### THINGS TO DO
1. According to the text on British expats in France, about how many British expats live in Poitou-Charentes?
2. From the text on British expats in France, reproduce the passage starting with "The Île-de-France region" and going on through "of local opportunities.".

### SELECTED EXTRACT
Over 200,000 British expats currently live in France. Some of the most popular locations for British expats are in southern France due to the beautiful weather that occurs almost all year round. However, there are many other areas in the country that you can explore.

According to data by France’s National Statistics Agency INSEE and the online English language French newspaper, The Local, the most popular locations for British expats are:

1. Ile-de-France

The Île-de-France region of France is highly popular, primarily due to this area being the location of the capital of the country: Paris. There are many reasons why Brits move to the Paris area, not least because it’s a hub of business and culture.

Housing in Paris can be very expensive and, like most cities, range from small apartments to grand mansions. There are around 12 million inhabitants in the area and approximately 944,000 businesses.

2. Poitou-Charentes

Situated in West France, Poitou-Charentes is now part of Nouvelle Aquitaine. Research shows that there are around 16,000 British expats living here, making up 33% of foreign residents living in the area.

One of the largest and most successful industries in Poitou-Charentes is the making of brandy. This has increased the need for workers, providing British expats with plenty of local opportunities.

### LISTED RECORDS

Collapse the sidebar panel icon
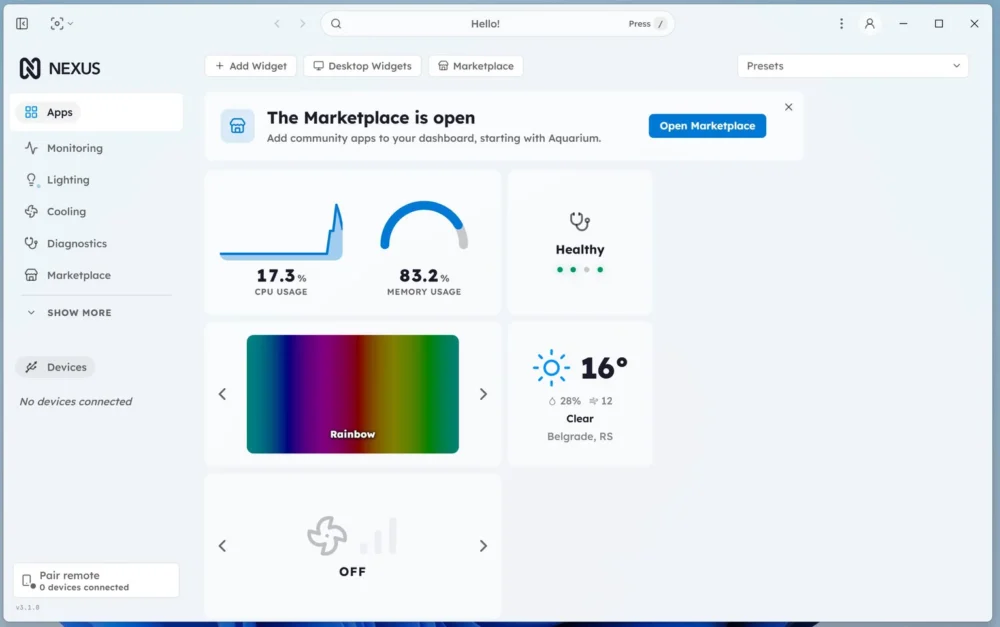The height and width of the screenshot is (627, 1000). coord(22,24)
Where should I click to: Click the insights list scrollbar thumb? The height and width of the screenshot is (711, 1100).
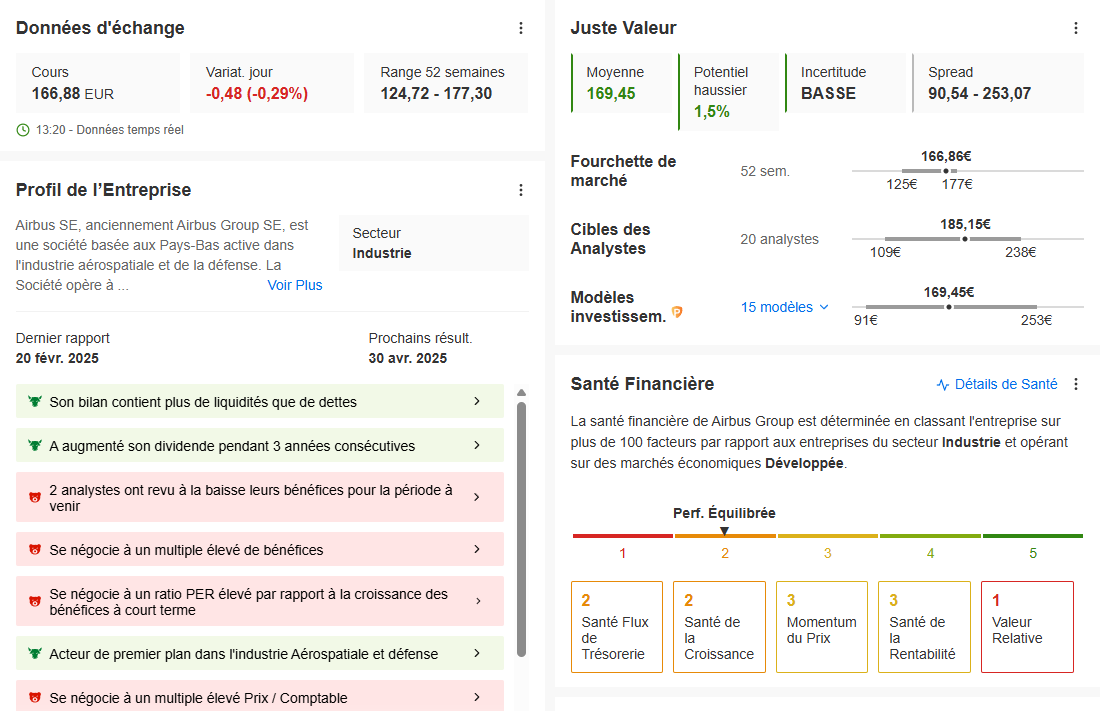click(521, 529)
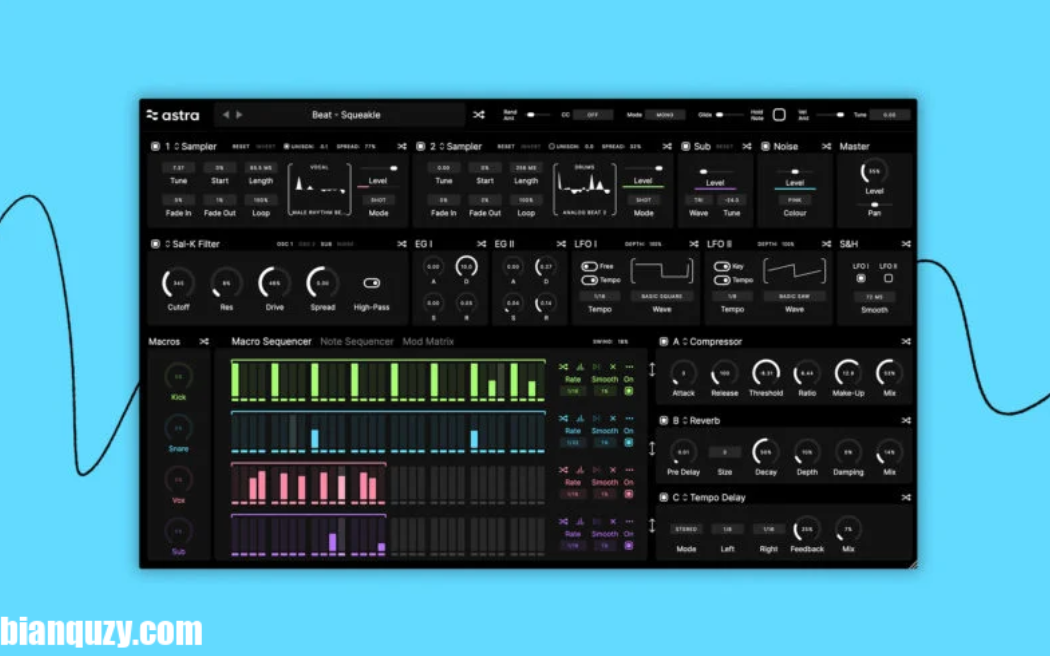The height and width of the screenshot is (656, 1050).
Task: Toggle the High-Pass filter switch
Action: click(x=371, y=283)
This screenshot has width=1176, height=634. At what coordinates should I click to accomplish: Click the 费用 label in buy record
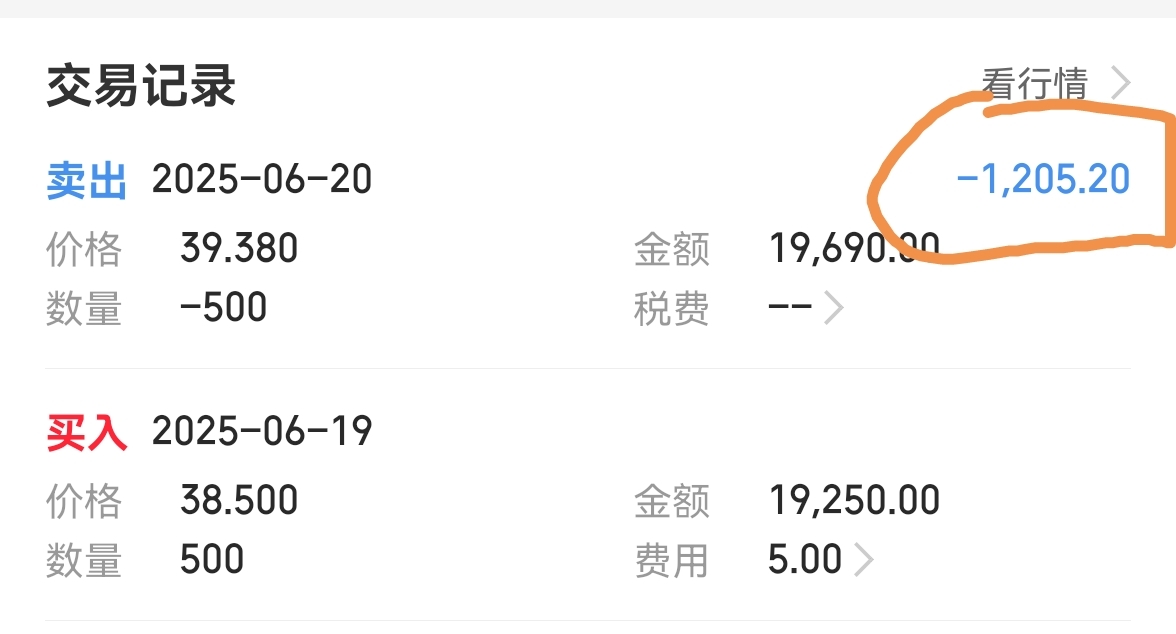tap(671, 560)
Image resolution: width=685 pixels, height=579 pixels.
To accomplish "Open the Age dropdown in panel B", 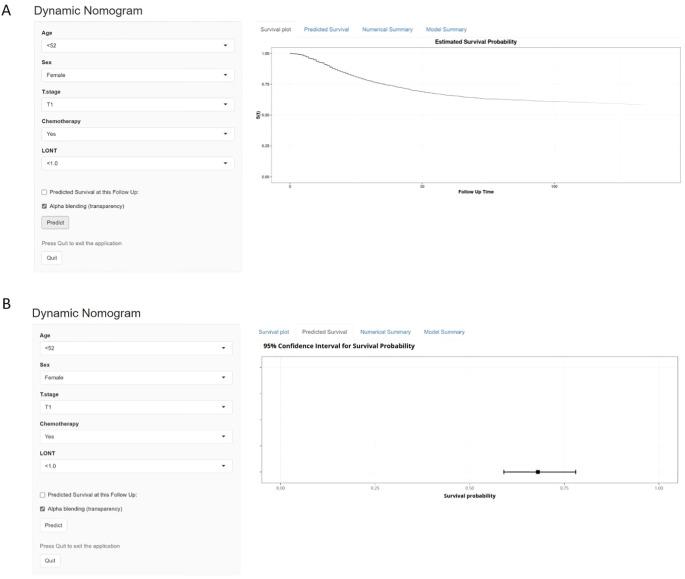I will (x=136, y=348).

### REPLIES
1. Around 16,000.

2.
The Île-de-France region of France is highly popular, primarily due to this area being the location of the capital of the country: Paris. There are many reasons why Brits move to the Paris area, not least because it’s a hub of business and culture.

Housing in Paris can be very expensive and, like most cities, range from small apartments to grand mansions. There are around 12 million inhabitants in the area and approximately 944,000 businesses.

2. Poitou-Charentes

Situated in West France, Poitou-Charentes is now part of Nouvelle Aquitaine. Research shows that there are around 16,000 British expats living here, making up 33% of foreign residents living in the area.

One of the largest and most successful industries in Poitou-Charentes is the making of brandy. This has increased the need for workers, providing British expats with plenty of local opportunities.